As for the alternative proposal, I would like to clarify how the proposed solution would solve the phishing attack? In both scenarios, the wallet can be tricked by a malicious website into signing a message for that ETH address.

1 Like

This should be solved here but the new version is not released. v0.2.0 by kristoferlund · Pull Request #21 · kristoferlund/ic-siwe · GitHub

Great, thank you!

As for the alternative proposal, I would like to clarify how the proposed solution would solve the phishing attack? In both scenarios, the wallet can be tricked by a malicious website into signing a message for that ETH address.

My alternative solution was more to address the other issues I raised. Having to log in again every 30min (or have unsafe long living session keys) does not seem a great UX to me.
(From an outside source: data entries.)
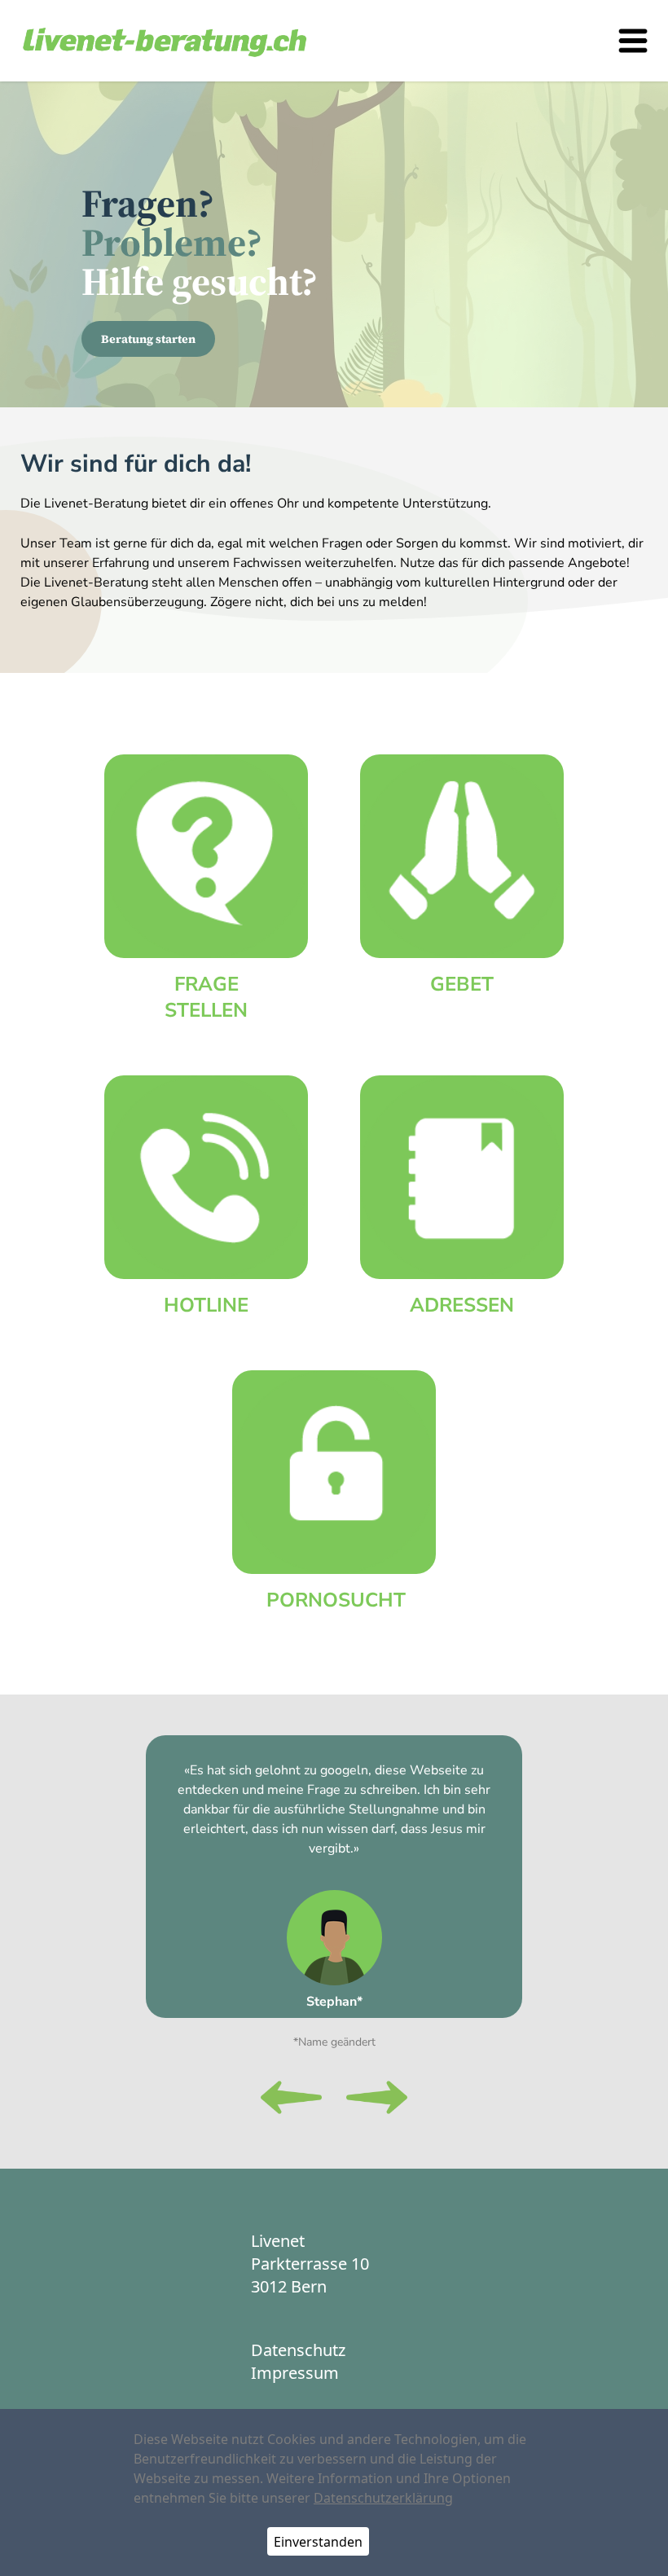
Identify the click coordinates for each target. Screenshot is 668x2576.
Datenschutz (298, 2350)
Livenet (278, 2241)
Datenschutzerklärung (383, 2498)
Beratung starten (148, 339)
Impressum (295, 2373)
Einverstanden (318, 2542)
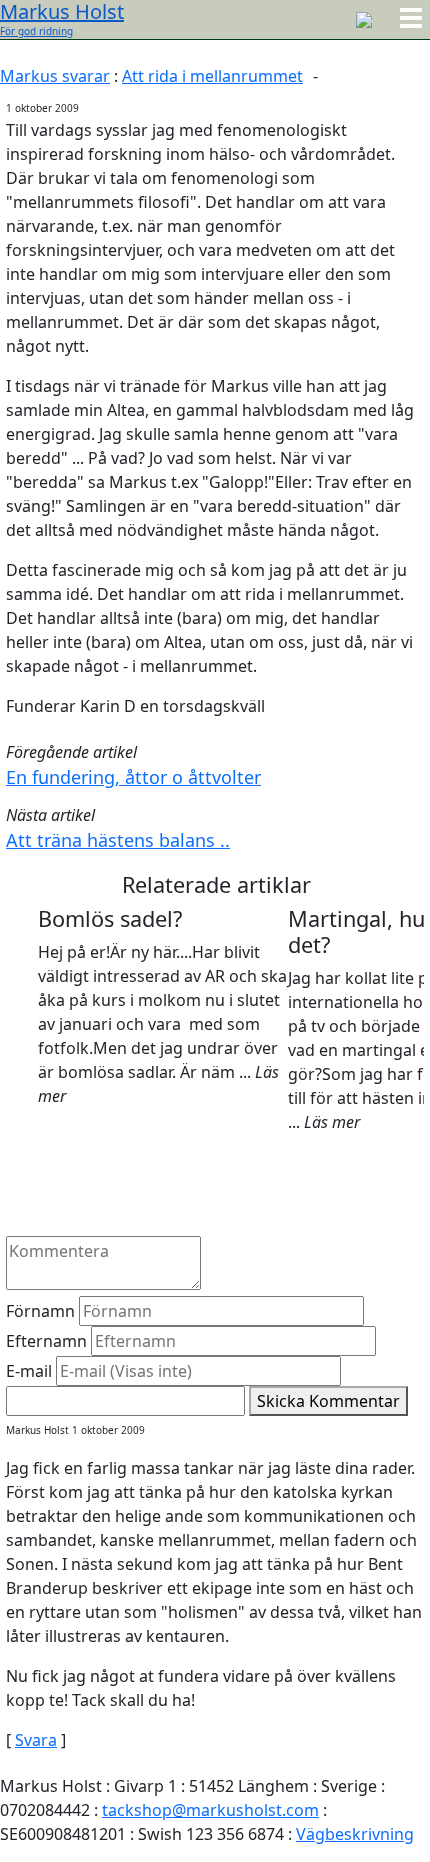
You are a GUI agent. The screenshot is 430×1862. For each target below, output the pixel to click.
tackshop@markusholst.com (210, 1810)
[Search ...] (364, 18)
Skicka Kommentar (328, 1401)
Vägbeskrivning (355, 1834)
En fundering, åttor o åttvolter (133, 777)
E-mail (29, 1371)
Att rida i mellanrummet (212, 76)
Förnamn (40, 1311)
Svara (36, 1740)
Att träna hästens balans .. (118, 840)
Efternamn (46, 1341)
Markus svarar (55, 76)
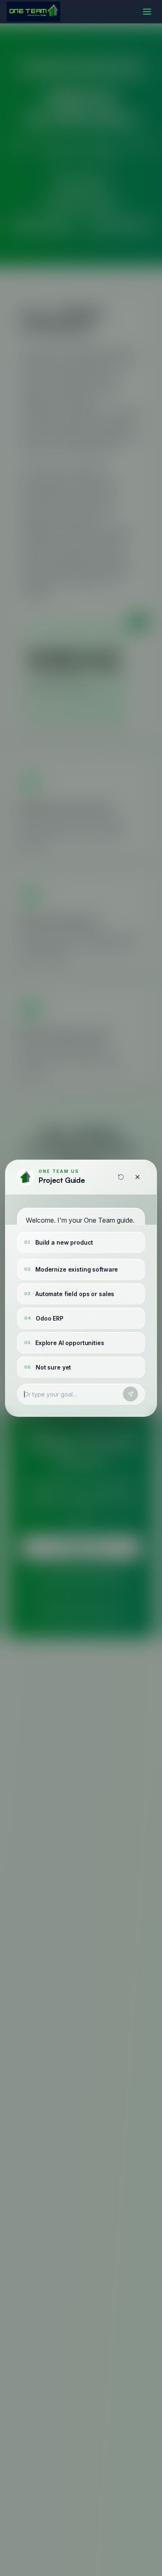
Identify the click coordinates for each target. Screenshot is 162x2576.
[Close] (137, 1177)
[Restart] (120, 1177)
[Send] (130, 1394)
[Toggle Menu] (147, 11)
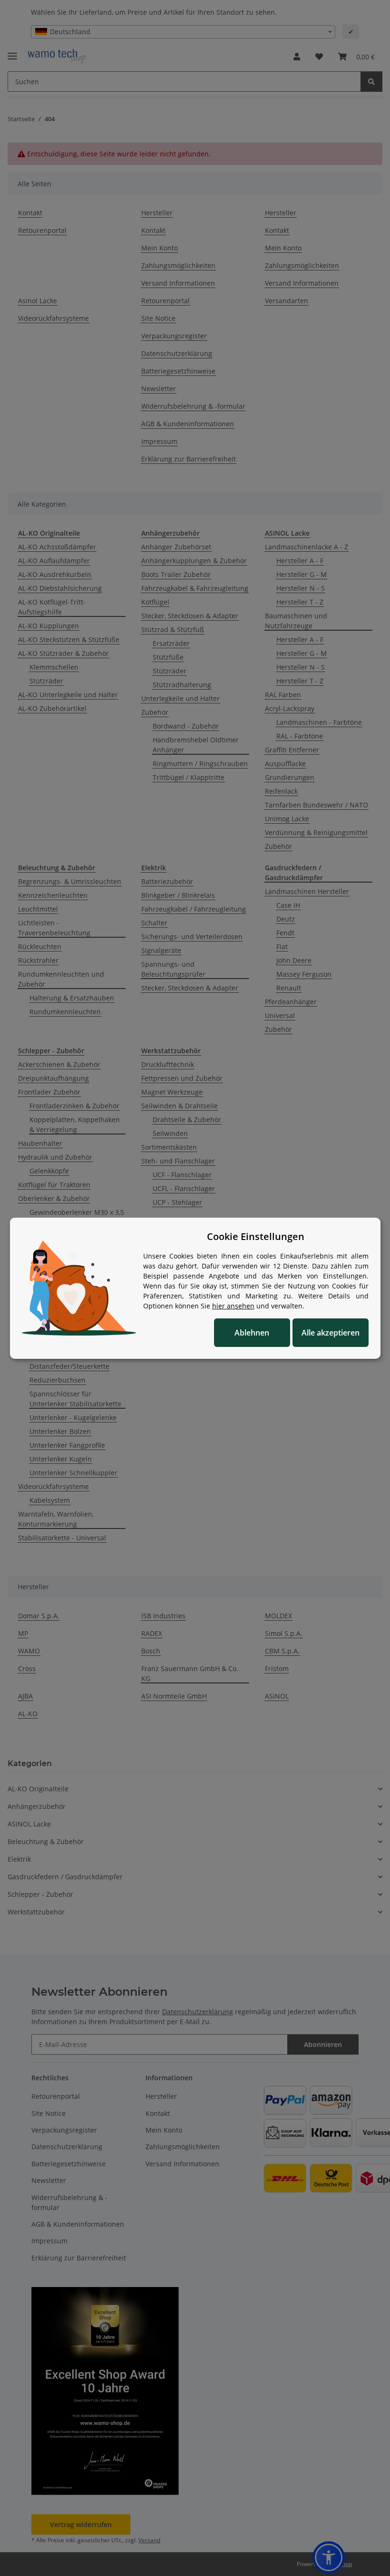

To me the phishing issue is simply solved by verifying the origin for which the message was signed in the canister. I do get your point that only browser based wallets can actually verify the origin on the client side, but in any case the user is still shown the message text and has the opportunity to verify that the origin in the message matches the site they came from. If the user signs a malicious message, it’s the same as if they entered their bank username and password on a phishing site today. With great power comes great responsibility :slight_smile:

I’d also like to point out that especially in a web3 context, the origin might differ from the resource I want to access. I might want to access the resource cool-site.eth, but the origin is actually a gateway cool-site.eth.limo. If you have a strict 1:1 matching from origin to resource, you’re either depending on DNS (which is not decentralized), or you require the user to have a browser that can resolve decentralized names like ENS or IPFS.

Your alternative approaches (2) and (3) defeat the purpose of Sign-in-with-web3 in my opinion. If you’re signing every message anyways, you can just connect your wallet instead of signing in, as you do on most web3 apps today. And if you also require a passkey, why not just use the passkey to sign in then?

This is something that affects Toko and Catcha as we were planning to enable sign in (and hidden account creation) from Ethereum, Bitcoin and Solana.

Watching this thread with interest.

Cheers! I am the developer of IC-SIWE and IC-SIWS (developed outside of my DFINITY employment). A short first comment from me at this time, I might return for a longer post later.

In general, treat signing in with an Ethereum or Solana wallet as you would treat username/password logins. That is, just like on any website that uses username/password, there exists a phishing risk. A malicious website looking like the real one can always trick you into sharing your credentials and then misuse them. That is why companies like Google and Facebook employ a whole host of mitigation strategies to avoid this scenario. For instance, Chrome, the web browser, maintains a blocklist of malicious domains that have similar domain names to the Google account services. Most modern web services that accept username and password as a sign in method quickly prompt you to upgrade your security once you have logged in. This type of hardening should be performed when you use sign in with Ethereum or Solana as well.

In practice, the only sign-in method I’m aware of that fully mitigates this type of phishing risk is passkey authentication.

The core issue is establishing reliable assurance that you are interacting with the correct domain. With passkeys, that assurance is handled by the browser and operating system. The passkey is cryptographically bound to a specific domain, and you rely on the browser and underlying platform to enforce that binding and prevent it from being used on a spoofed site.

When using Sign-In with Ethereum or any authentication method other than passkeys, prompt users to upgrade their security after logging in by enabling some form of two-factor authentication. That makes phishing significantly more difficult.